Al fin y al cabo en España hacemos lo mismo aunque no le pongamos un
nombre y un horario tan específico. Pero a diferencia de nuestro
país, en los auténticos "bares" franceses no
encontraremos nada de comer salvo alguna bolsa de patatas fritas si
se nos ocurre pedirla. Muchos se llaman "bar à vin" y su
claro nombre evita que nos hagamos falsas esperanzas. Tendremos que
buscar más concienzudamente una brasserie o un restaurant
("resto" para los amigos) en los que se pueda cenar
y, cómo no, tomar el apéro con algo consistente. Entonces
nos pondrán una plancha de madera con un surtido de embutidos,
quesos y pan que desaparecerá antes que nuestra copa de vino, pues
aquí es la bebida nacional y cualquier francés nos dejará en
ridículo si no tenemos mucha idea de los caldos locales.
Como España no queda tan
lejos, son muchos los franceses que conocen bien nuestros bares, les
gusta nuestro estilo de vida y no han dudado en aplicarlo a su
tradicional apéro. Así que no es difícil encontrar en
cualquier ciudad francesa un "bar à tapas" donde
acompañar nuestra copa con una selección de pseudo-tapas. Las llamo
así porque pretenden imitar nuestras clásicas raciones y se quedan
en interpretaciones más o menos conseguidas. Aunque suelo desconfiar
de estos sitios, pues muchos se aprovechan de la fama de nuestras
tapas y sirven cualquier cosa, siempre da gusto acompañar una copa
con un picoteo. Al final acabamos en un bar de estos y mi amigo me
pasó la carta diciendo "elige tú, que eres español".

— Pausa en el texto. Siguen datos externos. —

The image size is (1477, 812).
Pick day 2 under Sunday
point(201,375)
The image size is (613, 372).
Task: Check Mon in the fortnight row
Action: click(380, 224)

Reconozco haberme ilusionado esperando encontrar alguno de esos
sabores que tanto echo de menos, pero tras un vistazo rápido,
devolví una mirada escéptica a mi amigo. Salvo el plato de jamón
ibérico, resultaba difícil atribuir otra tapa a un bar español y
las raciones valían dos o tres veces más que en nuestro país.
Entonces sufrí un repentino ataque de nostalgia al recordar esos
bares españoles de toda la vida donde te dan una tapa con cada caña,
donde si tienes más hambre pides unos montaditos, una marinera o una
ración de zarangollo, donde la sobremesa se alarga en buena
compañía, donde sabes cuándo entras, pero nunca cuando sales. No
tuve más remedio que alejar la morriña pensando que lo más
importante no es eso, sino las personas que están a nuestro lado en
cada momento, con las que brindamos, compartimos mesa, anécdotas y
risas. Porque una vez acabada la tortilla o la pseudo-tapa de turno,
la cara que tengamos en frente será la que se convierta en el
verdadero recuerdo que siempre retendremos.